James Foster awarded multiyear grant from National Institutes of Health

James Foster
James Foster

James Foster, assistant professor in the Department of Biomedical Sciences at the School of Medicine and Health Sciences , has won a two-year award in the amount of $417,000 for a project titled “Dopamine Transporter Palmitoylation.” The grant was awarded by the U.S. Department of Health and Human Services and the National Institutes of Health through a program that promotes the inclusion of undergraduate and graduate students in research.

Palmitoylation is a reversible cellular process wherein lipids (fatty acids) are attached to proteins for the purpose of adjusting protein function and activity. Dr. Foster and his colleagues have identified the dopamine transporter (DAT) as a palmitoylated protein. Dopamine is a chemical “messenger” that sends signals between neurons (nerve cells) and is highly regulated by the dopamine transporter, which transports dopamine back into the neuron from which it was released. Any irregularities that emerge in this process may result in one of several dopamine-related disorders of the central nervous system.
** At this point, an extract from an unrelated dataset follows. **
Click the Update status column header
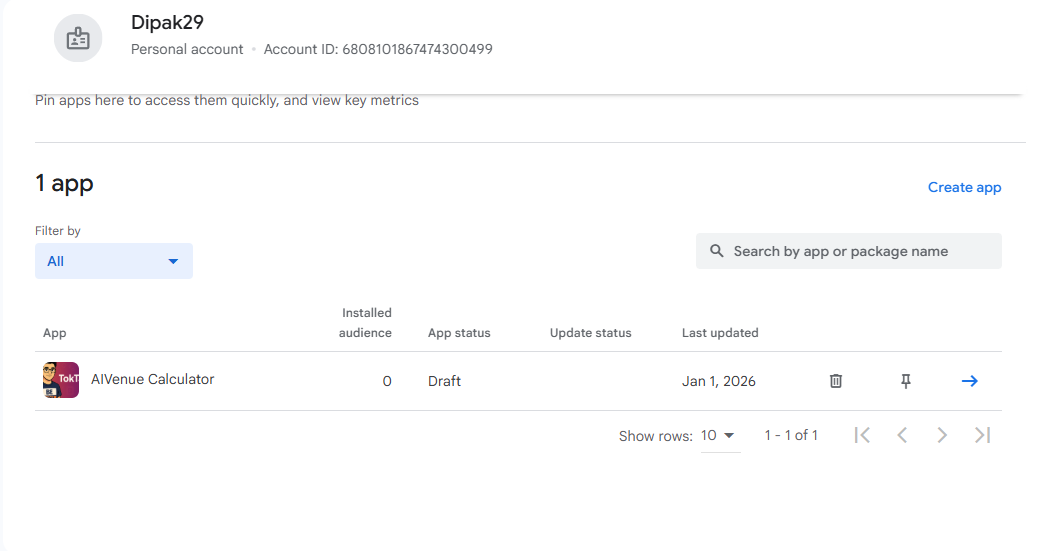click(x=590, y=333)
“The proposed research is especially relevant to public health because the dopamine transporter is essential for normal neurotransmission,” explained Foster. “Defects in transporter regulation may be involved with psychiatric and neurodegenerative disorders such as schizophrenia, attention deficit disorder, Parkinson’s, and cocaine and methamphetamine addiction. So figuring out how these processes work in neurons will help us determine how to better treat, if not prevent, these conditions.”
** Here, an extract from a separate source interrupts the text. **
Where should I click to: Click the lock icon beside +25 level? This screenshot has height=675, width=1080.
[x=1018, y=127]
Foster’s previous research studies have found that DAT transport activity is controlled by palmitoylation. Specifically, palmitoylation has been shown to increase DAT activity and can be modified in animals in the presence of addictive drugs such as amphetamine. Dr. Foster’s latest study is expected to substantially advance human understanding of the role of this previously unknown DAT lipid modification on transporter function, and may provide insights into how problems of DAT regulation can lead to neurological disease, including drug abuse.